• [TASK OBJECTIVE]:
Please transcribe only the lines from the one holding "Open the Select Task list dropdown" through the final line of the data, both included, with no pictures.

• [RECORDS TO PROCESS]:
============
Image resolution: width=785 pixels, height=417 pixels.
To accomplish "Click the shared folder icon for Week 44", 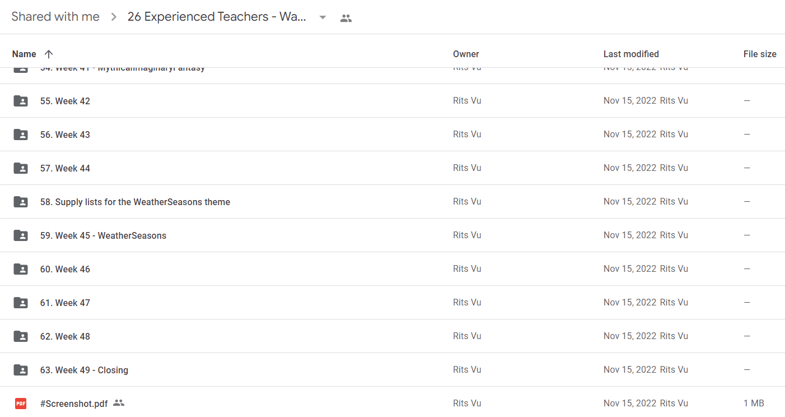I will pyautogui.click(x=21, y=168).
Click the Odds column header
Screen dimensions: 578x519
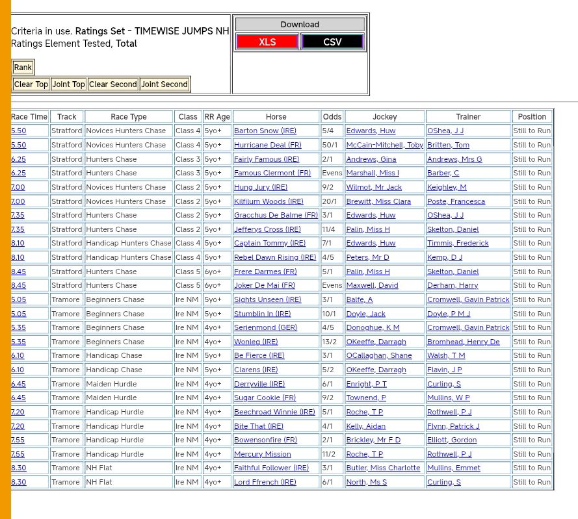pos(332,117)
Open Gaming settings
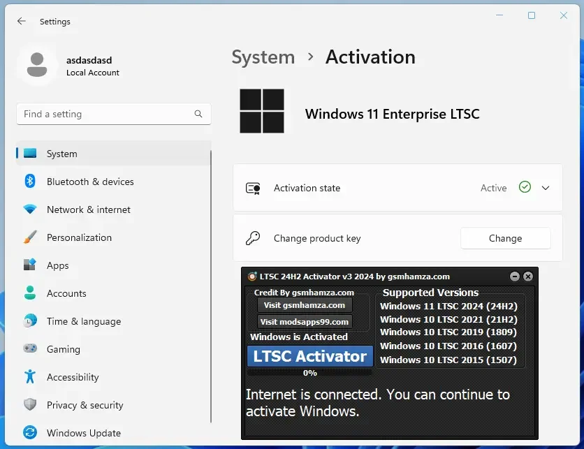584x449 pixels. tap(63, 349)

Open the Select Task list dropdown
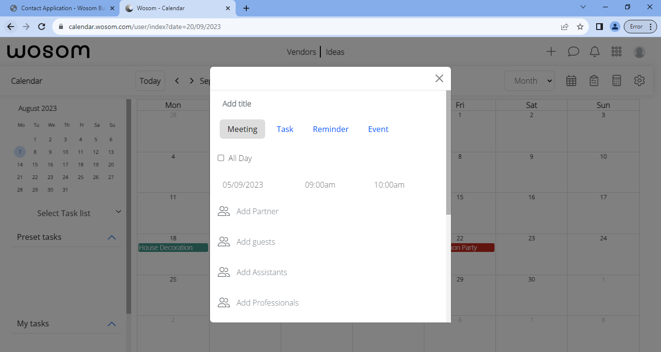(119, 211)
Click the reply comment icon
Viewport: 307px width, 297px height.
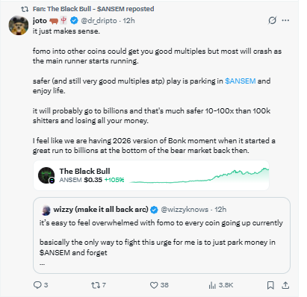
============
• [RESULT OF THIS EXERCISE]:
Open the Select Task list dropdown
(119, 211)
Click the reply comment icon
Viewport: 307px width, 297px height.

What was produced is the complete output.